In March, I attended a four day course on collaborative law and mediation. The participants were attorneys, mental health professionals (counselors, therapists, psychologists) and financial experts. The experience was exciting in many respects. It was great to see so many people who are genuinely interested in Alternative Dispute Resolution and helping families resolve their differences in a healthy, productive manner.
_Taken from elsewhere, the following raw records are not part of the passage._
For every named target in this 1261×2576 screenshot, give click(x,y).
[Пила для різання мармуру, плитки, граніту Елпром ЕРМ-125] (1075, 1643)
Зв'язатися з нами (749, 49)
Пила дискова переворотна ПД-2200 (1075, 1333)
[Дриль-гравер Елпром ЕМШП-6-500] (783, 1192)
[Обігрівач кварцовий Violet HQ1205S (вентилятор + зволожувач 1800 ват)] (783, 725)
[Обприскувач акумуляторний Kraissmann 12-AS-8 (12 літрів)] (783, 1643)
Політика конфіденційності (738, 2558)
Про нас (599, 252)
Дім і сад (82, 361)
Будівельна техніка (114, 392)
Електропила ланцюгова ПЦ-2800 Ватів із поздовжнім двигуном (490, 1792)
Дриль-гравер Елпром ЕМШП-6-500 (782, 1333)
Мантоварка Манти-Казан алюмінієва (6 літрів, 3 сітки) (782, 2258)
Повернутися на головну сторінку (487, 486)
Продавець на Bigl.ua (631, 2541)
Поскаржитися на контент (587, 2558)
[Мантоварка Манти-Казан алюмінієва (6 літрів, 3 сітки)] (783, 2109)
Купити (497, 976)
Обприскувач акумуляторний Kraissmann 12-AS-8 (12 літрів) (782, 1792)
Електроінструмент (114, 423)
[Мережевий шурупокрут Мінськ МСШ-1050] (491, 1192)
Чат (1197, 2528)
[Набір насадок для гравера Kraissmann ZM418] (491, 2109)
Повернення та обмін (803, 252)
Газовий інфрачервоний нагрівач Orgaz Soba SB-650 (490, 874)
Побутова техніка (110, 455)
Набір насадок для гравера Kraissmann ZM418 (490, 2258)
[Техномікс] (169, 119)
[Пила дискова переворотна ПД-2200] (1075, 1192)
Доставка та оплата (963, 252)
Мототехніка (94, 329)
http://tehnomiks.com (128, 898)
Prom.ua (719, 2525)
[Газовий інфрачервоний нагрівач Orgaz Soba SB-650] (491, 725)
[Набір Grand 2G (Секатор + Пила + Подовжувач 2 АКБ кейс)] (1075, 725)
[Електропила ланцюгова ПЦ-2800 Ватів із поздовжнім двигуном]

The couples who take this route of resolving disputes seem genuinely pleased to conclude their “business” with one another and move forward with their lives.  I gained valuable insight from the mental health professionals who I hope will assist me in serving as a mediator, collaborative lawyer or counsel in family law disputes in the future.


Alternative Dispute Resolution

Posted on December 4, 2009 04:41 by Mary Owens

The longer I practice family law, the more important I see alternative dispute resolution as a way to resolve differences in family law cases.  Whether a couple is divorcing or deciding upon a custody and visitation arrangement for a child, the path they choose is important.  Alternative dispute resolution gives people an opportunity to make a decision themselves rather than allow a third party to do so.  Most cases that start down the litigation path ultimately settle out of court.  So why not try that path from the beginning of the dispute?

 

In family law, there is no “one size fits all” approach to resolving a case, but I believe people are ultimately more satisfied with the decision made if they are actively involved in making that decision rather than abdicating this role to a judge.  While we are fortunate in our area to have very good judges, by taking a case to court, you are essentially giving up your right to create the solution.

 

Clearly in some cases alternative dispute resolution is not a workable solution, particularly if there is abuse; however, we can make that decision together based upon a client’s objectives and the process that suits the situation best.